Il est moins important et intéressant d’enseigner l’Histoire de l’Afrique que d’enseigner l’Histoire de France. C’est en tout cas ce que laisse transparaitre la nouvelle polémique qui gravite aujourd’hui autour des nouveaux programmes d’histoire de l’Education Nationale destinés aux collégiens de classe de 5ème. Ces élèves auront désormais à étudier l’Histoire de l’Afrique, au plus grand regret de Dimitri Casali, Historien spécialiste du Ier Empire et du collectif baptisé « Notre histoire, c’est notre avenir ». Selon eux, l’histoire de France à travers Louis XIV ou Napoléon, serait sacrifiée au profit de l’étude des empires africains du Songhaï et de Monomotapa.
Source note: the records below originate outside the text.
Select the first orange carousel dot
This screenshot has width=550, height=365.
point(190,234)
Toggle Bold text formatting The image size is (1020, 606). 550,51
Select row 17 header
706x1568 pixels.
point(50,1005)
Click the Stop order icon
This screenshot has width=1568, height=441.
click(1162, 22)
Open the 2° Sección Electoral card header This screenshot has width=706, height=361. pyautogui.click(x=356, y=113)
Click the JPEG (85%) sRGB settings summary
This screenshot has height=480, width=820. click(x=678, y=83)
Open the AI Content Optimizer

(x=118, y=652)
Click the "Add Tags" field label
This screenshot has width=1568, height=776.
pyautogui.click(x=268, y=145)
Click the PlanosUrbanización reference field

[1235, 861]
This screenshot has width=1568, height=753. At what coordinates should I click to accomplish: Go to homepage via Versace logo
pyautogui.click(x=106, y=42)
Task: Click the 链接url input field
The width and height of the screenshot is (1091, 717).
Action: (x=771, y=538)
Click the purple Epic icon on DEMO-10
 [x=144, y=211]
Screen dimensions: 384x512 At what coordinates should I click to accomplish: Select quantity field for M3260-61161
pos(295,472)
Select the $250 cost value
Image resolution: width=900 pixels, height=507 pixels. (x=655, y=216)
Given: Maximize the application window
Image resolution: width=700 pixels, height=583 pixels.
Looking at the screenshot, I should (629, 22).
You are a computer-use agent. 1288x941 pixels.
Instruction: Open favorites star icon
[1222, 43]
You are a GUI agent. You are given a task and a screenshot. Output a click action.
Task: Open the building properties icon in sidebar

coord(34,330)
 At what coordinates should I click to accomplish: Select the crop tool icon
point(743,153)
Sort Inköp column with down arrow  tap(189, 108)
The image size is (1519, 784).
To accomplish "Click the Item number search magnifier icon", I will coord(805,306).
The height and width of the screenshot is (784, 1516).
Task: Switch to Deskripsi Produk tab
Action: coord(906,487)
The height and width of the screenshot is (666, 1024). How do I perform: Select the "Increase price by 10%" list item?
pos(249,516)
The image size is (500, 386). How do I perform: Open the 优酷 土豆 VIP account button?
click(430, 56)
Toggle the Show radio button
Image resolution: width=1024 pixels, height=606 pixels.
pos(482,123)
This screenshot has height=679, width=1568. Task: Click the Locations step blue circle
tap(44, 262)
Cette décision datant de 2008 avait pour objectif de favoriser « l’ouverture aux autres civilisations de notre monde » sauf que tout le monde n’est pas aussi ouvert, au grand regret de Francis Simonis, historien, membre du Centre d’Etudes des Mondes Africains (CEMAF), Maître de conférences à l’Université de Provence et pour qui il est important d’enseigner l’Histoire de l’Afrique à nos enfants. Entretien.


 

L’enseignement de l’histoire africaine, prévu par les nouveaux programmes, n’enchante pas les « défenseurs » de l’Histoire de France. Ces derniers regrettent que l’étude du règne de Louis XIV soit renvoyée en fin de programme et que le temps consacré à l’étude de la Révolution et du Premier Empire soit réduit. En tant que chercheur, spécialiste de l’histoire de l’Afrique, qu’en pensez-vous ?

Je pense que c’est une réaction un peu frileuse et corporatiste de gens qui ont peur du changement. La visée polémique est très claire dans la mesure où ils ont choisi dans le programme les mots les plus exotiques comme le Monomotapa et le Songhaï (empires africains datant du XVème siècle, ndlr) pour faire parler et nous faire croire que c’est à cause de cela qu’on enseignerait plus l’Histoire de France.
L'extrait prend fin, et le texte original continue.